Отберите из материала все строки, в которых встречается слово «dimensions». Регистр букв учитывается.

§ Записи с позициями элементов
────────
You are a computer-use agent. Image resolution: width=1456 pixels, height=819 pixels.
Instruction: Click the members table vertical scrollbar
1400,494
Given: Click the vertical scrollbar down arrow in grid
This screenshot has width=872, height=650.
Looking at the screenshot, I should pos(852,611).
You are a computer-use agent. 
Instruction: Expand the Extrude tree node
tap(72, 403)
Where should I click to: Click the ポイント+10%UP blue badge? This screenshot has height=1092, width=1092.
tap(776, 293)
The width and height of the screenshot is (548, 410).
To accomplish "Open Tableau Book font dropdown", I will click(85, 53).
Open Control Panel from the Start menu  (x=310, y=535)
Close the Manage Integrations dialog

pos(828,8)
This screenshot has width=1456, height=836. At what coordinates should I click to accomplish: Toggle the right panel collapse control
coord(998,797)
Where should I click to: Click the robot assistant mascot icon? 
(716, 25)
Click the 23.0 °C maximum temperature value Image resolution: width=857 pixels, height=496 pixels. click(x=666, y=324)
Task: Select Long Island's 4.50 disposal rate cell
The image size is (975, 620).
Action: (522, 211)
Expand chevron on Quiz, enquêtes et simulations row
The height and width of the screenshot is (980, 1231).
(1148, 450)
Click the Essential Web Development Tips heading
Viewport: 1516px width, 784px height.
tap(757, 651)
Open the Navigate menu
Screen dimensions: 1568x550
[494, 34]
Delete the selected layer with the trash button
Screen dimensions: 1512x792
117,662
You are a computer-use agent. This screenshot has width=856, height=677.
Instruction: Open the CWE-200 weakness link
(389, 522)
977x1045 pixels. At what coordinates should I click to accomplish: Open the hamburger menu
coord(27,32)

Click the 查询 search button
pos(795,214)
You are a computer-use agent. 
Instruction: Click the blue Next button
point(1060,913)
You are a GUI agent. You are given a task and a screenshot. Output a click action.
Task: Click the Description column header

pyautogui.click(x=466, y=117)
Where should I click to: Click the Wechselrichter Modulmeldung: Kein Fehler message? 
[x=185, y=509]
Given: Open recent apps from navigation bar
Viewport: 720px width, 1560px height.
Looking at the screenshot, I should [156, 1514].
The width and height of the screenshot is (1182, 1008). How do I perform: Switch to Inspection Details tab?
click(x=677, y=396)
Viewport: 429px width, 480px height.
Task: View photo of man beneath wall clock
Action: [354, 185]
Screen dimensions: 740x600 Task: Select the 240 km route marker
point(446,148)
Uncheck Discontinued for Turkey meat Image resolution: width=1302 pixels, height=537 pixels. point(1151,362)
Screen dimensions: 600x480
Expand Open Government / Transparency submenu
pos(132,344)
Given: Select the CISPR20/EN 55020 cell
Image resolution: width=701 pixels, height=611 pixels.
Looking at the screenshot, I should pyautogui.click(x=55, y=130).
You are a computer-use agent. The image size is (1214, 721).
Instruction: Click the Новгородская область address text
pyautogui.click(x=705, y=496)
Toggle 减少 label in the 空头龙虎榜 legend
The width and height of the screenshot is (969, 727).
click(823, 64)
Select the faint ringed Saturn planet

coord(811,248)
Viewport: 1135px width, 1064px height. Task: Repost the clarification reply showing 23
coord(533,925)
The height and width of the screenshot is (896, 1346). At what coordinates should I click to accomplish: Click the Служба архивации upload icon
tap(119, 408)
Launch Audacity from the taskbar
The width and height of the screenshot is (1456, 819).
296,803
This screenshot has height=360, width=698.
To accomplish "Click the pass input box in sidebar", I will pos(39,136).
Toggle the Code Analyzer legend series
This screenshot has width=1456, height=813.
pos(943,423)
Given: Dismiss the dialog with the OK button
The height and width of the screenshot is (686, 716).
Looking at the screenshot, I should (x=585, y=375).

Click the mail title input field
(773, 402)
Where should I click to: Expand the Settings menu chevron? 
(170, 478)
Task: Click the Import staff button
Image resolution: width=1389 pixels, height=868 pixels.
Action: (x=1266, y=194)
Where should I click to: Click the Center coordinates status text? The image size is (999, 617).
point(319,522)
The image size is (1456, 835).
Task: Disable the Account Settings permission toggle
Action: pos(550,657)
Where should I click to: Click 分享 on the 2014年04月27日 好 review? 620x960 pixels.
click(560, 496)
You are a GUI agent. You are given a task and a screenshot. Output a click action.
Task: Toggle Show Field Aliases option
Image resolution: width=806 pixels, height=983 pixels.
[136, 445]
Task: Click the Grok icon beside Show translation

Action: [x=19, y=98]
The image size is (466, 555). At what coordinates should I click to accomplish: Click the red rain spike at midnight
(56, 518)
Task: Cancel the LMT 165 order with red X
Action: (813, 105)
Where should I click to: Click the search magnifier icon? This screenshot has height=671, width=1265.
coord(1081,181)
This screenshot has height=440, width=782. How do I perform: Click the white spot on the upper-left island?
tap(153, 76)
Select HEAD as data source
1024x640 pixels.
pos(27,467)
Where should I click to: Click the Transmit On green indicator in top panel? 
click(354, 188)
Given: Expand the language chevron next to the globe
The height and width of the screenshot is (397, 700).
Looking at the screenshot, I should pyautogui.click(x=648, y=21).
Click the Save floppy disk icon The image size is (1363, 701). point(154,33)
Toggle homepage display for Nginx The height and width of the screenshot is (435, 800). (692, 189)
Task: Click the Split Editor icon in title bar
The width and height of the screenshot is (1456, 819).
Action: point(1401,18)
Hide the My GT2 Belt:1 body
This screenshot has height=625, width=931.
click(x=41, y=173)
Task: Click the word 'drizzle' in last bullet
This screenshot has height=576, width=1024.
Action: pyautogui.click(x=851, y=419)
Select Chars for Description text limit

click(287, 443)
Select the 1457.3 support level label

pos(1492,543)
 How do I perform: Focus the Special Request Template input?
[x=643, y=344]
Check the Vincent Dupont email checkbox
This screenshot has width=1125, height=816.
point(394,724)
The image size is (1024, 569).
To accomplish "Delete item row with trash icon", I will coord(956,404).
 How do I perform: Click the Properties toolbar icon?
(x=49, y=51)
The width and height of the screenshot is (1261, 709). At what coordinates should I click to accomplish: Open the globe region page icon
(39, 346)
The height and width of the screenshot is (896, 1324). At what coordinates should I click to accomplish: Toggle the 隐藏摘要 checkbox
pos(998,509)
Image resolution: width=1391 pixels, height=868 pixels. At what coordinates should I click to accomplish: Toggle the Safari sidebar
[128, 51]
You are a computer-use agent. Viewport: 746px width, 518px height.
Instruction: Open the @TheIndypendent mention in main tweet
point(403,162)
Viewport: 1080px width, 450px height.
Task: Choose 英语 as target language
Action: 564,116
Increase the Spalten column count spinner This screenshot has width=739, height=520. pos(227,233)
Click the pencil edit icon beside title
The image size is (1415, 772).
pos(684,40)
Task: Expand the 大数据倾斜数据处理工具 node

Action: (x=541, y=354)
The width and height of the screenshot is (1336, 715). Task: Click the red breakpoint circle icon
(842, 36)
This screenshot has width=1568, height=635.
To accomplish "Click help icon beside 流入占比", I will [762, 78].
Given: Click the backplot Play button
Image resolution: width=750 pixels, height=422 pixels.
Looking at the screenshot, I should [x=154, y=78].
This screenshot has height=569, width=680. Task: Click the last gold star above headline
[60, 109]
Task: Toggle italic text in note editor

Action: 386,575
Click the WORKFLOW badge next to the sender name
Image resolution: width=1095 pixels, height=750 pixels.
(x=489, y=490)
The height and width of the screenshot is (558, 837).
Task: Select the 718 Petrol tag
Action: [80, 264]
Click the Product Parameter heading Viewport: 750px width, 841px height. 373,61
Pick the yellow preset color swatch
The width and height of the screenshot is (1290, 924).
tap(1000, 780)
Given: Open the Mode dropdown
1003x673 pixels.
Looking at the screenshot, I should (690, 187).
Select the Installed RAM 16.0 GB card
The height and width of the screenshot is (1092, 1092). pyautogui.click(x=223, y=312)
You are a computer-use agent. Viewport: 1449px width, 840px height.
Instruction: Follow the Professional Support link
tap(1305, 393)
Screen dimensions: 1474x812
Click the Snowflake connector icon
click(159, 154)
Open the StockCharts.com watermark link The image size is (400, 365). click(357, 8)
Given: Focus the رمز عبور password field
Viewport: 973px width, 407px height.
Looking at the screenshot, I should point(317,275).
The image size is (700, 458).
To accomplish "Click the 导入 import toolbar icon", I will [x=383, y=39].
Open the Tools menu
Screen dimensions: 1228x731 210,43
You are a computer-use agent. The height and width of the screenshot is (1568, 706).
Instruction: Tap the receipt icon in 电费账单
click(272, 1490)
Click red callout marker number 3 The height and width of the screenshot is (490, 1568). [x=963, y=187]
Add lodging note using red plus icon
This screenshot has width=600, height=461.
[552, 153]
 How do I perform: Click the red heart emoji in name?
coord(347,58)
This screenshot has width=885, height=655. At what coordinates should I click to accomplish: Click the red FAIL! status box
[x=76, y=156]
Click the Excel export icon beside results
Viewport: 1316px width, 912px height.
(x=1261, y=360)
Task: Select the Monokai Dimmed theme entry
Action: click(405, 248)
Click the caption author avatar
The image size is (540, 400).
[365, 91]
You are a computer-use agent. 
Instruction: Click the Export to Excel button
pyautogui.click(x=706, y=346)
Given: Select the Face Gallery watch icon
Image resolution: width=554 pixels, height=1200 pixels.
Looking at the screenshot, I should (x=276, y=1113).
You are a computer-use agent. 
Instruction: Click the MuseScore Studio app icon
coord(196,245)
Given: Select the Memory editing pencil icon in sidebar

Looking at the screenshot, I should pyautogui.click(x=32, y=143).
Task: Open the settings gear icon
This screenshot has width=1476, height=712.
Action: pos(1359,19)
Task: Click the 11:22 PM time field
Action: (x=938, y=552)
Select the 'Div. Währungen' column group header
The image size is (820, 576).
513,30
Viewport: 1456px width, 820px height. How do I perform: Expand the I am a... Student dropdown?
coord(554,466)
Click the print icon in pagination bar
────────
§ ИТОГОВЫЙ РЕЗУЛЬТАТ
Screen dimensions: 1568x550
Screen dimensions: 1512x792
Screen dimensions: 740x600 Task: Select the 240 km route marker
Screen dimensions: 600x480
Screen dimensions: 1474x812
Screen dimensions: 1228x731 210,43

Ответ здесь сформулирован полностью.